=== Quoted passage ===
⁂

The ads say they are selling it - that doesn't mean shipping it... yet
at least.  (Note that my employer is a direct competitor of Lucent 
so I have a vested interest in setting the facts straight)

> I wasn't prepared, however, for page 38, in an article titled "Research 
> Teams Achieve 1 Trillion bits a Second."  In fact, three separate groups did 
> this.  I copy the article below.

Yes - this is still very much a lab situation only though.
It will be quite a few years before we hit that in real systems.

[...]
> 
> Even if we only consider that 20 Gb/second fiber from Lucent, that is 
> equivalent to about 300,000 simultaneous voice calls.  

An OC48 signal (~2.5 Gb/sec) will handle 48 T3's or 48 * 672 voice calls.
Multiply by 8 for 20 Gb/second and you get 258048 voice calls.
Pretty close to 300k I guess.

> With a standard, 
> 36-fiber cable, that represents 18x300,000 two-way calls, or about 4.8 
> million calls.  This is probably far greater than the maximum number of 
> people on LD in the US at any given time, and that's just a single cable trunk.

I don't know that any number fiber cable is "standard" but 
36-fiber cable is not unusual.  To find the capacity of a cable, you
have to cut the number of fibers in half (as you did) because
generally each fiber is used only for a single direction of traffic.
You then have to cut it in half again because phone companies have 
everything redundant.  So, for a connection between two cities,
there are generally 2 cables in different locations (so one backhoe
doesn't get both), with on average only 1/2 the fibers in each carrying 
paying traffic.

⁂

=== Supplied material ===
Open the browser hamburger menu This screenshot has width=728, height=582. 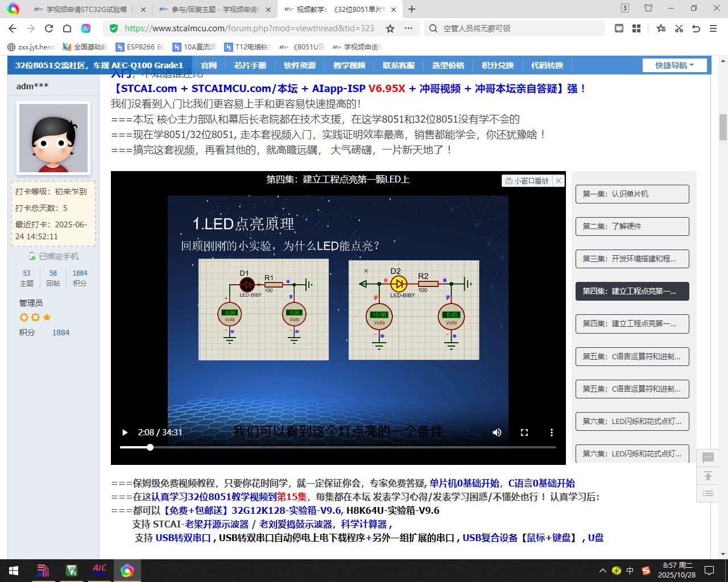point(714,27)
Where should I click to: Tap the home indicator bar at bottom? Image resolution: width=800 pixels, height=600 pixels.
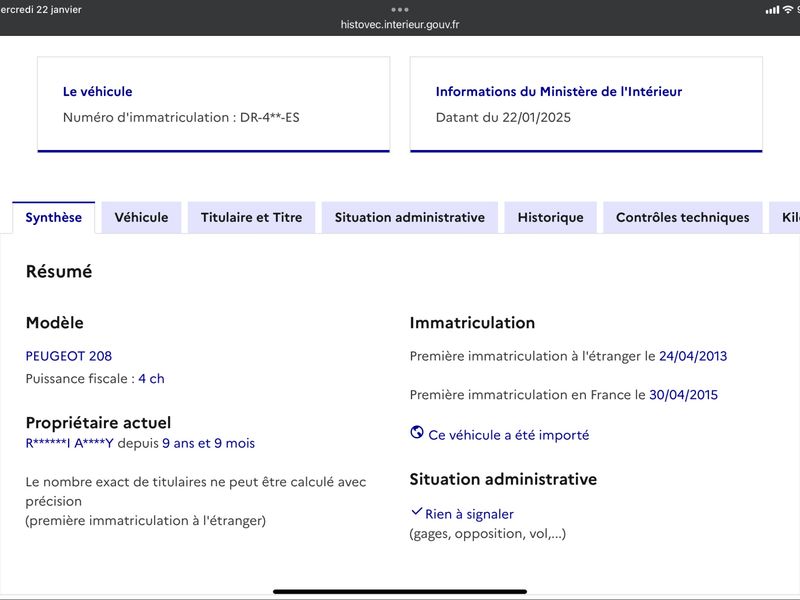click(400, 592)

⁂

=== Work to do ===
[a] Render this sentence from the post on fiber-optic capacity into Spanish: "It will be quite a few years before we hit that in real systems."
[b] Reproduce the fiber-capacity post from "It will be quite" to "300k I guess.", swapping "voice calls" for "telephone calls".

=== Written responses ===
[a] Pasarán bastantes años antes de que alcancemos eso en sistemas reales.

[b]
It will be quite a few years before we hit that in real systems.

[...]
> 
> Even if we only consider that 20 Gb/second fiber from Lucent, that is 
> equivalent to about 300,000 simultaneous telephone calls.  

An OC48 signal (~2.5 Gb/sec) will handle 48 T3's or 48 * 672 telephone calls.
Multiply by 8 for 20 Gb/second and you get 258048 telephone calls.
Pretty close to 300k I guess.